> [WHAT TO PRODUCE] In the material below, write out again everything from the line containing "1920x1080 pixels. Task: Click" through the end, swapping "voice clip" for "audio clip" and changing nothing else. Omit the pictures.
**** MATERIAL PROVIDED
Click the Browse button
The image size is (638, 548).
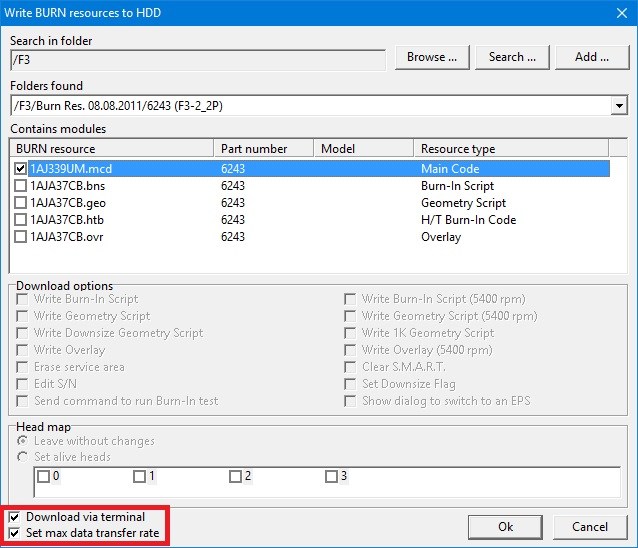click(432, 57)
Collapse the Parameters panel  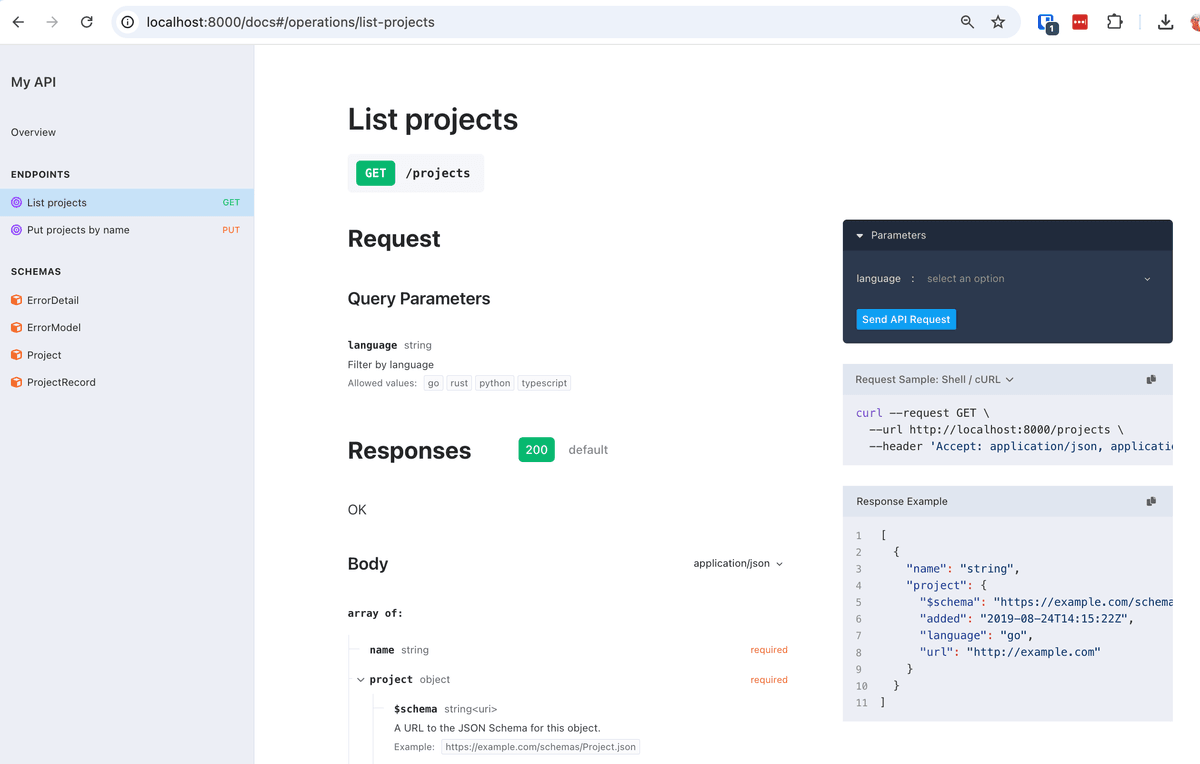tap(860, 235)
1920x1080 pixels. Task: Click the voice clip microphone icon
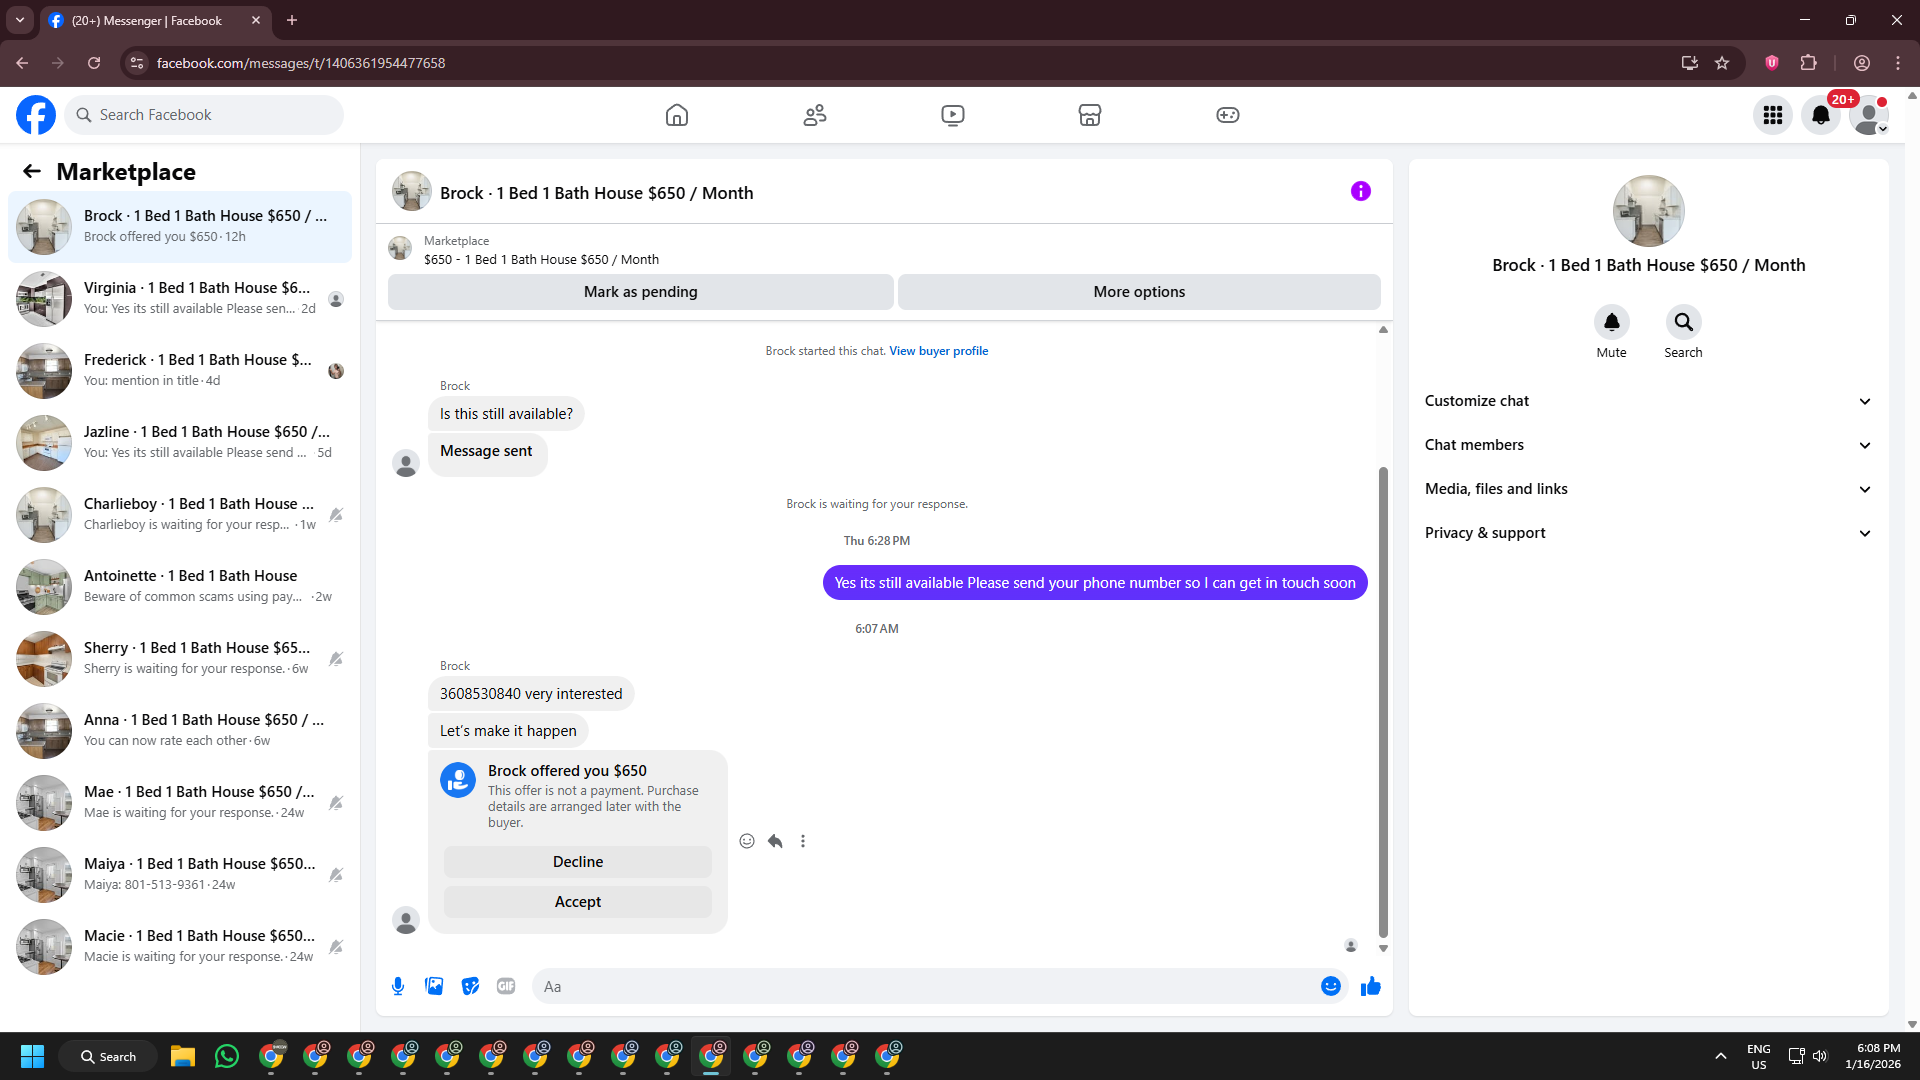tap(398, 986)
********
> [SOLVED PROBLEM]
1920x1080 pixels. Task: Click the audio clip microphone icon
tap(398, 986)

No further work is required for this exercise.